Sonic is focused on Gaming Appchains on Solana, having recently announced their funding. Their HyperGrid Framework allows games to easily launch an SVM Appchain, similar to XAI on Arbitrum.

Solforge

Solforge aims to be a general-purpose Appchain Stack, positioning itself as an SVM version of OP Stack or Arbitrum Orbit.

Mantis

Mantis is an Intent settlement layer SVM Rollup, not limited to serving Solana, but also accommodating EVM-related OrderBook Flow.

Notable points:

  1. Despite being a high-performance monolithic chain, Solana saw a single game consume 20% of the chain’s TX, prompting thoughts of modularization.
  2. Toly’s attitude towards modularization has shifted from opposition to neutrality.
  3. Many within Solana Foundation and developers support modularization.
  4. Multicoin’s Kyle, a monolithic chain advocate, remains opposed.

The next 6-12 months will be interesting for Solana’s infrastructure, with both the modularization narrative and the upcoming FireDancer upgrade enhancing TPS and stability.

III. Restaking

Restaking has been the hottest track in the past six months.

However, many are unclear about the differences between the two leaders, Babylon and EigenLayer, warranting a detailed explanation.

Simply put, Eigen’s inherent smart contract capability allows for complex slashing mechanisms, exemplified by AVS EigenDA. Babylon, however, cannot replicate something like “BabylonDA” due to BTC’s script limitations.

Babylon’s strengths lie in its EOTS (Extractable Once Signature) and BTC timestamp protocol, unique features enabling native BTC Restaking, unlike Eigen.

Native BTC Restaking functions are limited to helping POS chains prevent Long Range Attacks and bootstrap their POS security consensus.

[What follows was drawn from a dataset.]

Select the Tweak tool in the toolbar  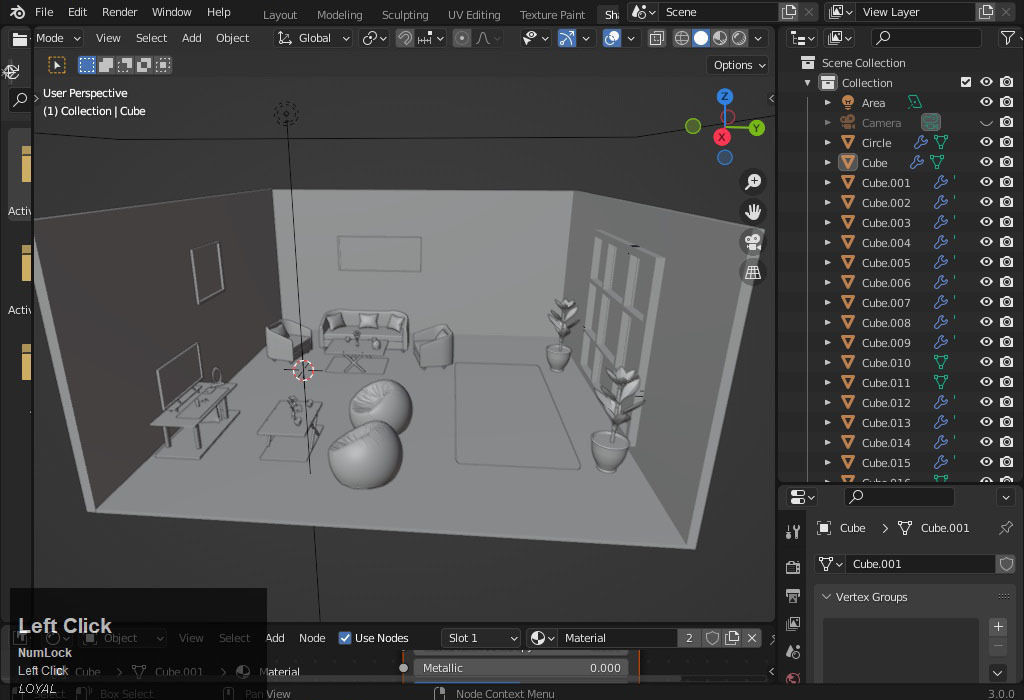click(57, 63)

To develop something like an AVS on Babylon, you need “extensions” like Chakra – @ChakraChain or SatLayer – @satlayer, which provide the necessary smart contracts for complex slashing mechanisms, allowing for DA, storage, and Oracle-like AVS development.

In abstract terms: Babylon+Chakra/SatLayer = EigenLayer

Babylon’s ecosystem includes projects like Solv Protocol and Lorenzo, while EigenLayer’s complexity has led to a rich Stack of “extension packs,” like Ethos – @EthosStake for AVS Coordination/Interoperability and Aethos – @aethosnetwork for AVS Programmable Policy Layer.

With Eigen’s Stack becoming increasingly comprehensive, it’s resembling AWS, where users can customize security levels and infrastructure packages for their chains or DAPPs.

P.S. A recent FA conversation revealed that among fifty to sixty VCs, all are looking at one specific track: Ton. However, investing in Ton is significantly more challenging than ETH or Solana.